Bugün 14 Nisan 2025 Pazartesi.
Öyle bir yıldız kayıp gitti ki aramızdan, sanki tüm ölçüler onunla beraber eşlik etti.
Hakk'a vuslatının 5. yıldönümünde bu yüce ruhlu insanı bir kez daha hasret ve özlemle yâd ediyoruz.
Ruhun şad olsun Prof. Dr. Haydar Baş Bey.
Haydar Baş Bey, dünya siyaset tarihinde alışılagelmiş tüm ezberleri bozan bir insan olarak tanınır ve bilinirdi.
Atatürk aşığı, Cumhuriyet sevdalısı bir insandı.
Elbette ki tarifi çok zor bir insanı anıyor ve anlamaya çalışıyoruz.
Bir yönüyle O'nun en çok arzu ettiği şey, Türkiye'yi dünya lideri yapacak olan fikirlerinin anlaşılması ve milletin yararına kullanılmasıydı.
Bunlar öyle fikir ve tezlerdi ki, bütün dünya insanlığını peşinden sürükleyecek kapsayıcılıkta ve muhteviyatta idi.
İnsanlık bugün hangi sorunla karşı karşıya bulunuyor ve içinden çıkmakta zorlanıyorsa, bunların tamamına Haydar Baş Bey tarafından ilmi çözümler üretilmişti.

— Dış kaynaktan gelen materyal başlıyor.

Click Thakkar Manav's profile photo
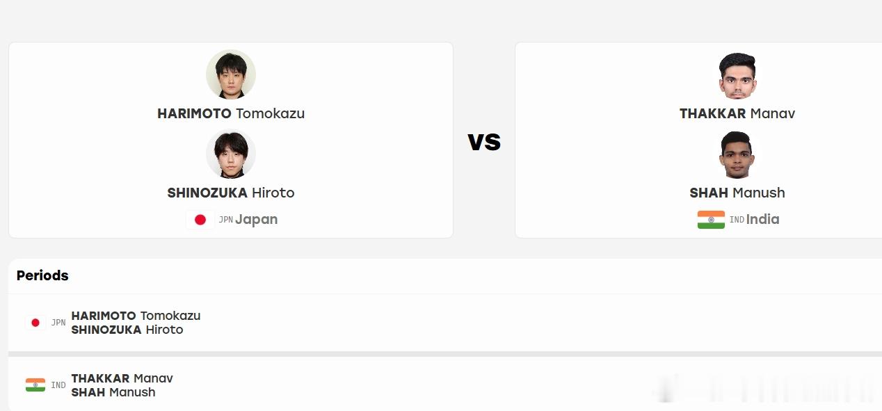 [x=737, y=74]
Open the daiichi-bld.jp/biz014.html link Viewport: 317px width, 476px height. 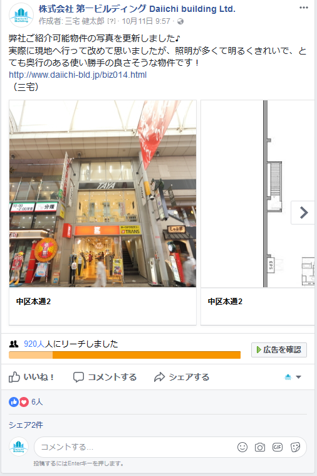click(78, 75)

O, herkesten farklı olarak olaylara yaklaşır ve çözümsüz zannedilen tüm meselelere, kimsenin aklına gelmeyecek şekilde formüller üretirdi.

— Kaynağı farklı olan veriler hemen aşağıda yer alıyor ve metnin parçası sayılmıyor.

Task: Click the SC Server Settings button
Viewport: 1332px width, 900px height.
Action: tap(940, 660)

Kendisine özgü bu farklı bakış açısını da, eşyanın hakikatini kavramak diye tanımlardı.
Öylesine geniş bir ufka ve gönle sahip bir insandı ki, dünyanın en dertli insanı bile olsanız, onun yanına vardığınızda adeta kuş olup uçardınız.
Herkesi kapsayacak şekilde bir kuşatıcılığa sahip olmak, elbette ki öyle sıradan insanların yapabileceği işler olmasa gerek.
Tıpkı ulu önderimiz Mustafa Kemal Atatürk'ün, çok özel vasıflara sahip olması gibi.
Ben bu iki liderin, Türk'ün tarihinde çok ayrı ve özel bir yere konulması gerektiğini ve daima onların yön tayin edici görüş ve fikirlerinden istifade edilmesinin, kesinlikle hayati öneme sahip olduğu kanaatindeyim.
Bir insan düşünün ki, geceli-gündüzlü memleket sorunları ile meşgul olsun.
Bir saniyesi bile, bu duygu ve düşüncenin dışında olmasın.
Türk milletinin tarihinde çok önemli yer tutan bu iki liderin kıyamet sabahına kadar ruhen ve fikren aramızda olacağından, kimsenin kuşkusu olmasın.
Onlarsız bir Türkiye olamaz, asla tasavvur edilemez!
Zira her iki lider de Türk milleti açısından şaşmaz pusula gibidir.
Ben ömrümde Haydar Baş'tan başka, Atatürk'ü anlama ve ilkelerine sahip çıkma bakımından ondan daha önde olan birini görmedim, tanımadım.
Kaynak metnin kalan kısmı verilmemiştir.